** start **
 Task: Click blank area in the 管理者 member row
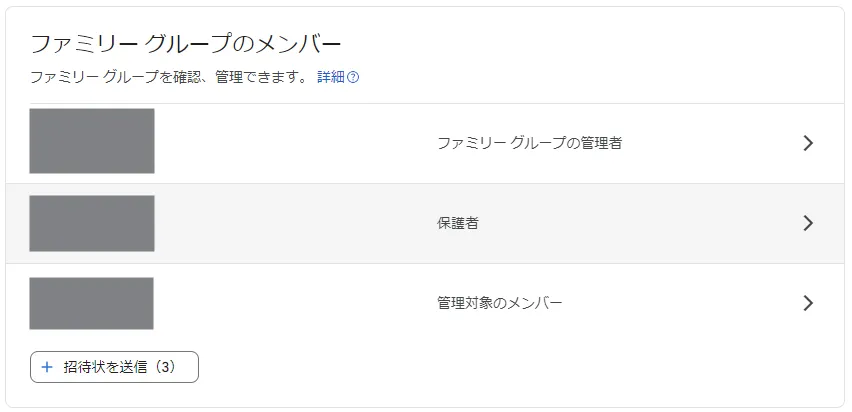tap(300, 143)
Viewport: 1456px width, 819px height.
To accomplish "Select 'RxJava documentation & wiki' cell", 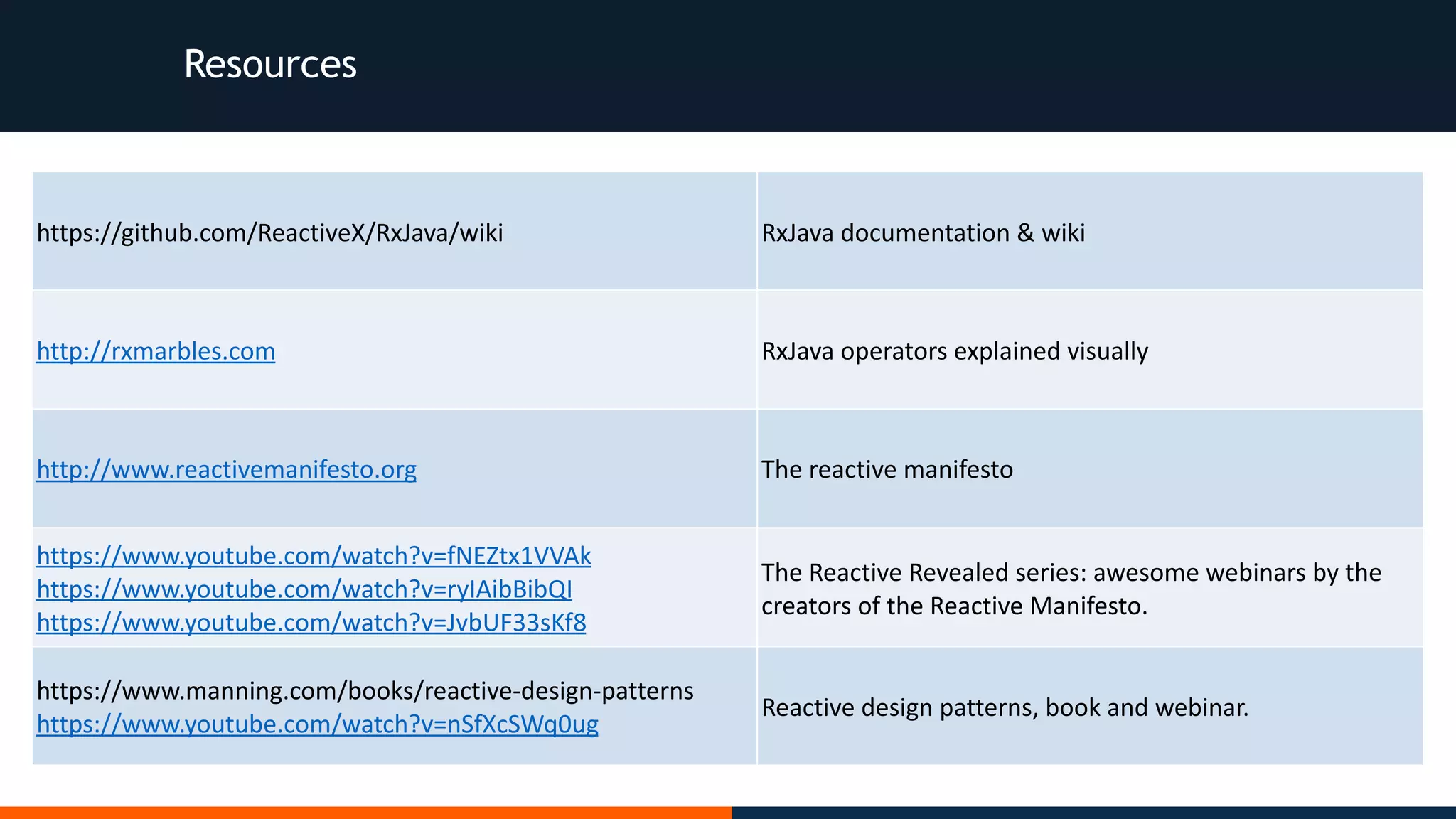I will coord(923,232).
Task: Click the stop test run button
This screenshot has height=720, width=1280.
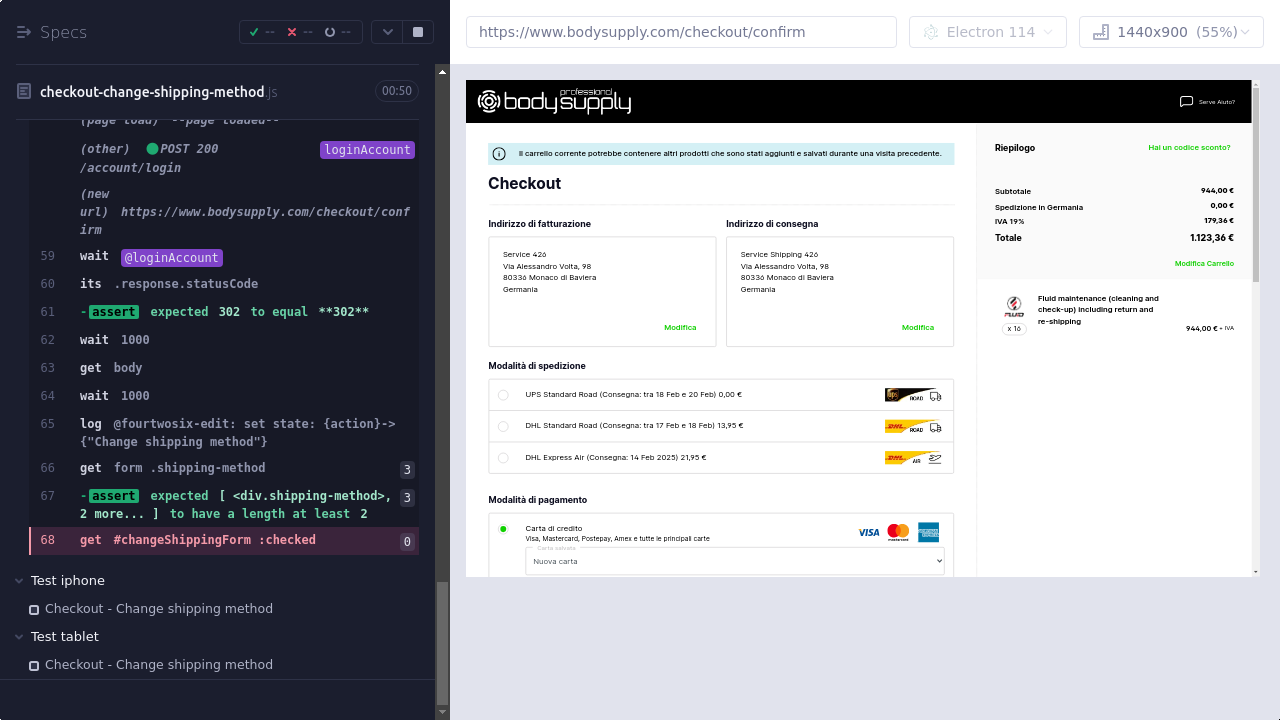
** end **
*EXERCISE REQUIREMENTS*: Express the rows from the line containing "Task: Click the stop test run button" through the end of the rows, inclusive, as a JSON list of strings with one string per line, omitting blank lines and leaving out the pictures.

*OUTPUT OF THE EXERCISE*:
[
  "Task: Click the stop test run button",
  "This screenshot has height=720, width=1280."
]